Mz. Pixie Posted March 16, 2005 Posted March 16, 2005 Hi there- I've been following some of your posts. His behavior has been insensitive but, in reality, he probably didn't have much time for you before. You just didn't notice it because you were married and didn't have much time for him. If you feel you need to break free from him and explore other guys then that's what you should do. I would think that a simple, "I don't want to be tied down right now after just leaving a long marriage" would do it. Perhaps you may want to investigate whether or not you're co dependent? Because it seems like you need alot of attention? Just a thought.
Author MWC_LifeBeginsAt40 Posted March 16, 2005 Author Posted March 16, 2005 YES!!! I need alot of attention. And I need to work out this issue by being by myself for a while. I love the attention of many men - maybe a self-esteem issue from childhood. I have great friends who tell me I'm a good catch and not to sell myself short and are willing to set me up if I want. I'll probably still end up at home with my thumb in my bum, but I won't have to feel guilty if I go online and chat with some stranger just to get my fill of attention for the evening. I'll tell him I have some issues I need to be alone to work out. He told me the other day that I was very important to him, but I told him back that his lack of attention made me 'feel' unimportant. Also, I was married and had a hubby to push around and walk all over for 13 years. He's been on his own for the last 3 years and hasn't had to answer to anybody. That's a big difference to find middle ground on this early.
Lil Honey Posted March 16, 2005 Posted March 16, 2005 MWC: I really don't have much advice for you. (BTW, I have not read any of your other posts, so forgive me.) I'd like to point out a couple things that you said in your post. You said that you realized that you aren't ready for a relationship. Ask your self if you realize that when you break off this relationship, you may not have another one for a long time. He isn't around for you much, and that sounds like it bothers you, yet once you break up, you may find yourself alone even more. (Of course, the fear of being alone is not a reason to stay in a relationship.) What should/shouldn't you tell him? You shouldn't tell him a lie. You should be honest with him. How much detail should you tell him? What details are there? You don't want to be with him and I'm sure that's all he will need to hear.

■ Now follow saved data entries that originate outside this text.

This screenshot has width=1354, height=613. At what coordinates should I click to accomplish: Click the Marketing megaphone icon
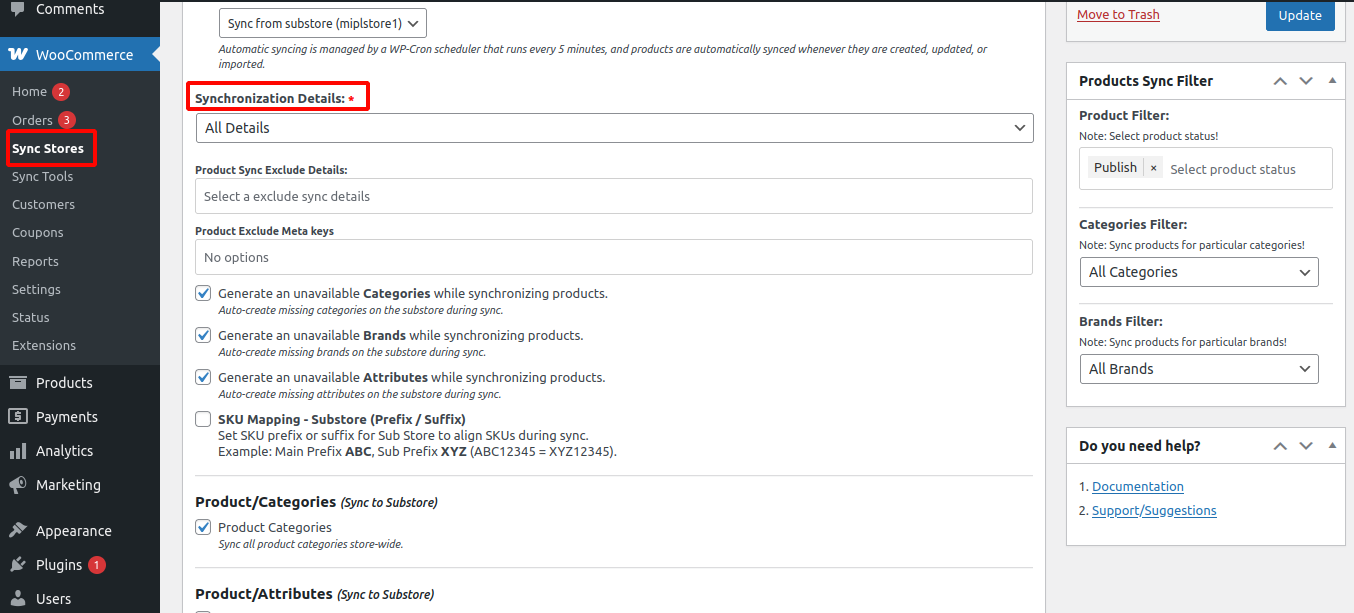pos(18,485)
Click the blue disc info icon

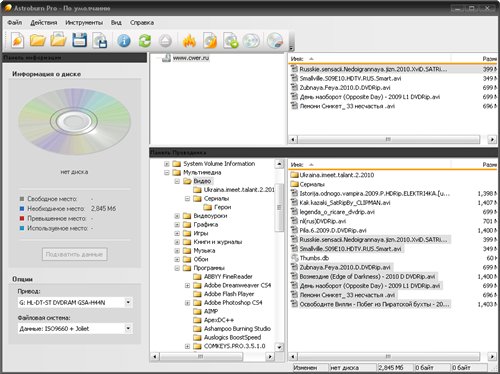pos(124,41)
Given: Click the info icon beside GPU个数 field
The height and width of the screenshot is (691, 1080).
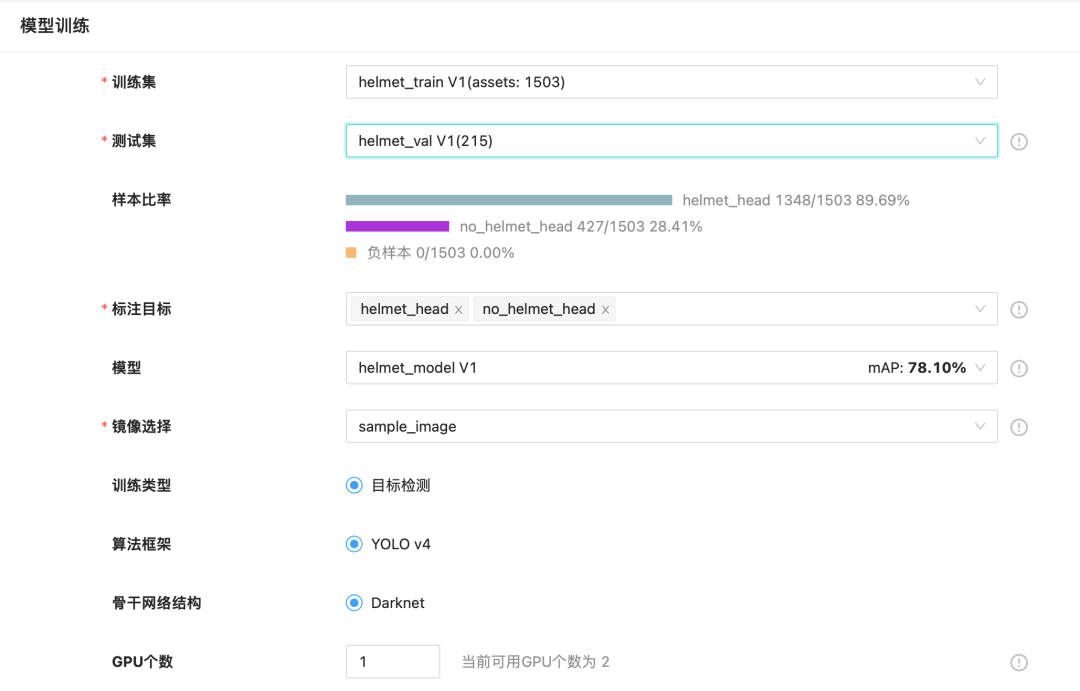Looking at the screenshot, I should (1019, 662).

Lil Honey Posted March 16, 2005 Posted March 16, 2005 I just read your second post (it came in as I was typing mine). Disregard everything I said . . .
Author MWC_LifeBeginsAt40 Posted March 16, 2005 Author Posted March 16, 2005 It's not that I don't want to be with him, it's that he's not around for me to be with. He can't fulfill my needs because he's not around. We are too different. Our lives are to different. If it were ten years from now, maybe it would have worked as we would be nearer to retirement and my kids would be grown. Yes, I realize I may end up alone for a long time, but I have other friends, male and female, I can hang with and I honestly don't believe I would have any problem getting a date. So I ask myself now, what's the difference if I'm home alone with him or without him in my life? I don't have the answer to that. But my freaking out and emotional outbursts tell me I should take a break.